→ **WORKING DATA**
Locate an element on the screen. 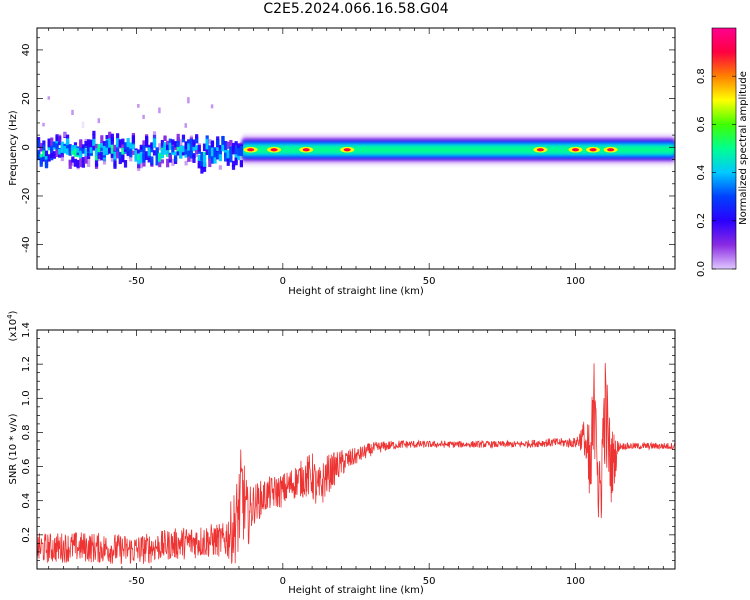 Image resolution: width=750 pixels, height=600 pixels. snr-x-tick-label: 0 is located at coordinates (283, 582).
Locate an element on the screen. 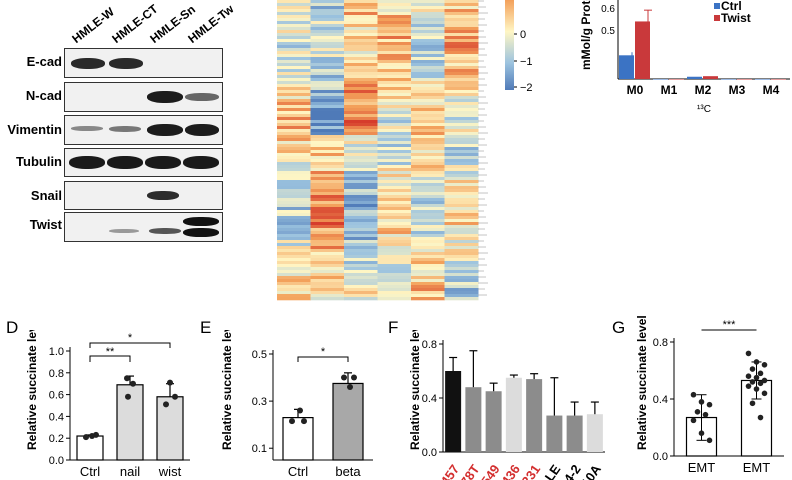 This screenshot has height=480, width=792. y-tick-label: 0.6 is located at coordinates (56, 396).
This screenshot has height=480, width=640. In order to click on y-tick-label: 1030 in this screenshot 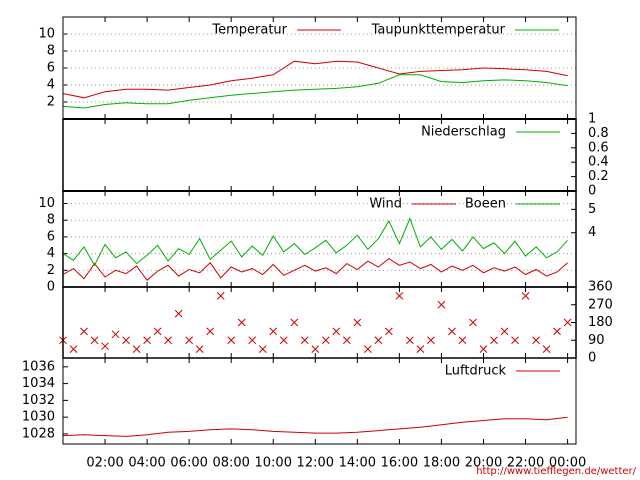, I will do `click(38, 418)`.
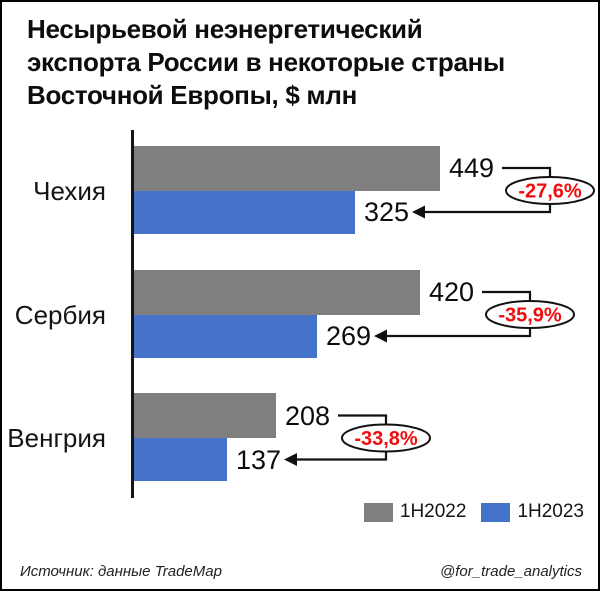 The image size is (600, 591). What do you see at coordinates (121, 572) in the screenshot?
I see `source-credit: Источник: данные TradeMap` at bounding box center [121, 572].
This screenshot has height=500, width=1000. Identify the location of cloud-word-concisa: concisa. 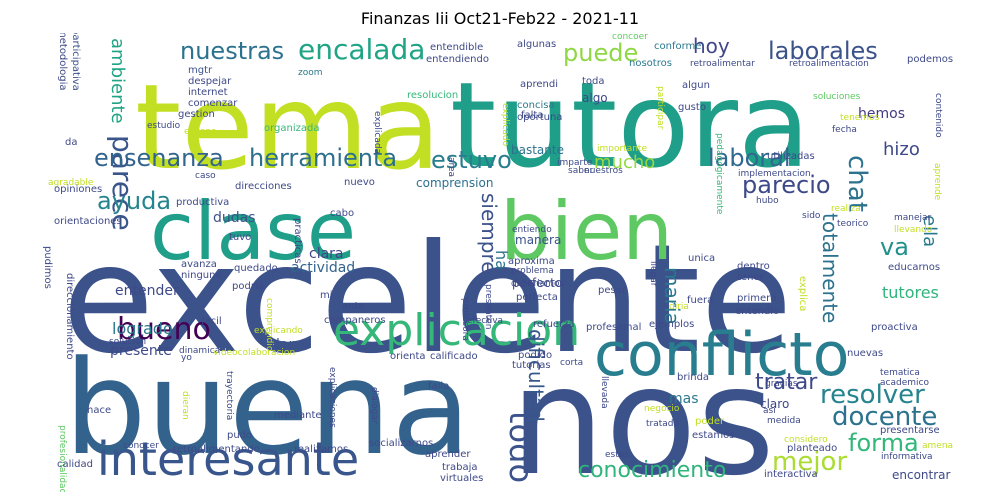
(536, 106).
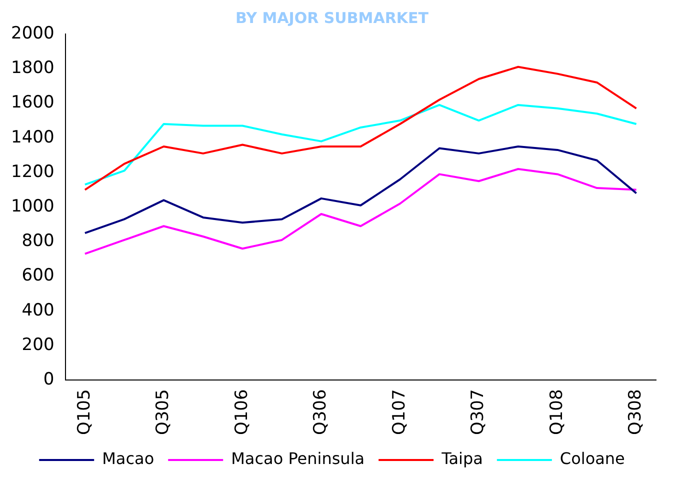 The width and height of the screenshot is (678, 486). Describe the element at coordinates (32, 138) in the screenshot. I see `y-tick-label: 1400` at that location.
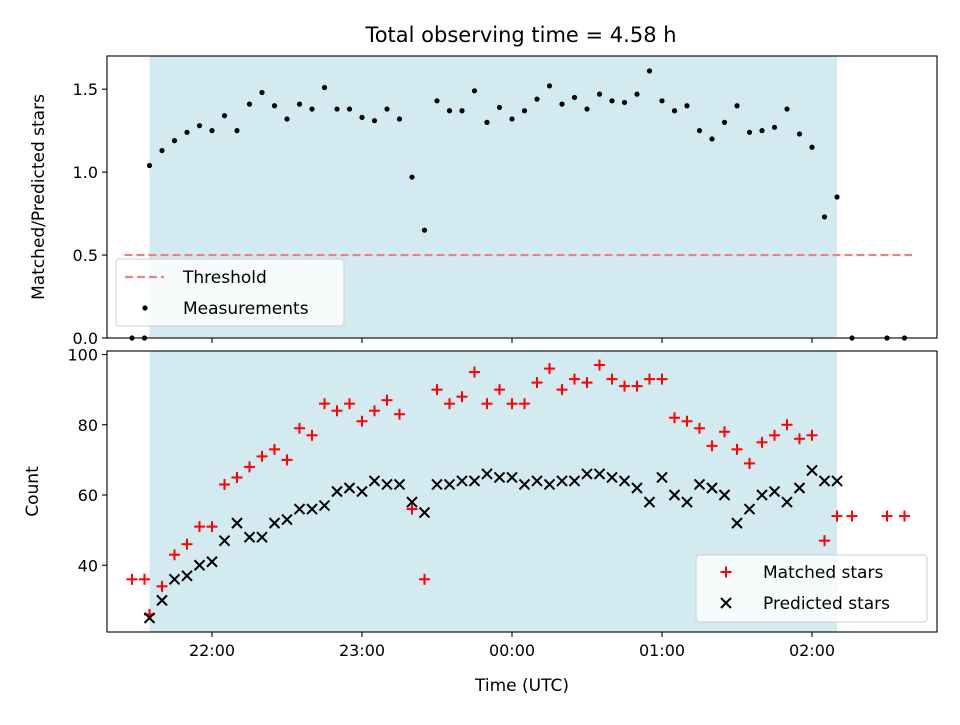 The image size is (960, 725). Describe the element at coordinates (362, 650) in the screenshot. I see `x-tick-label: 23:00` at that location.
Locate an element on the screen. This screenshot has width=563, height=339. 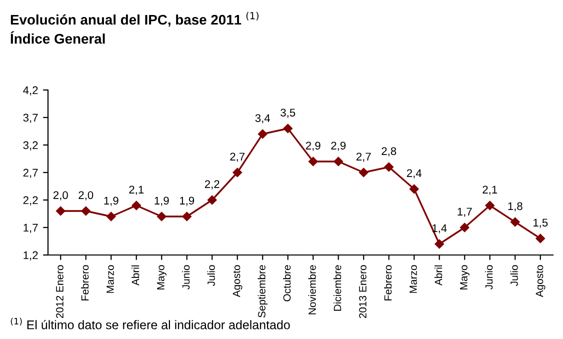
data-label: 2,2 is located at coordinates (212, 185).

→ **PROMPT**
Please retype the material above, starting at the line that contains "Locate an element on the screen. This" and continuing through the end of the material, leaving out the pictures.

→ **ANSWER TO THIS TASK**
Locate an element on the screen. This screenshot has width=563, height=339. 
data-label: 2,2 is located at coordinates (212, 185).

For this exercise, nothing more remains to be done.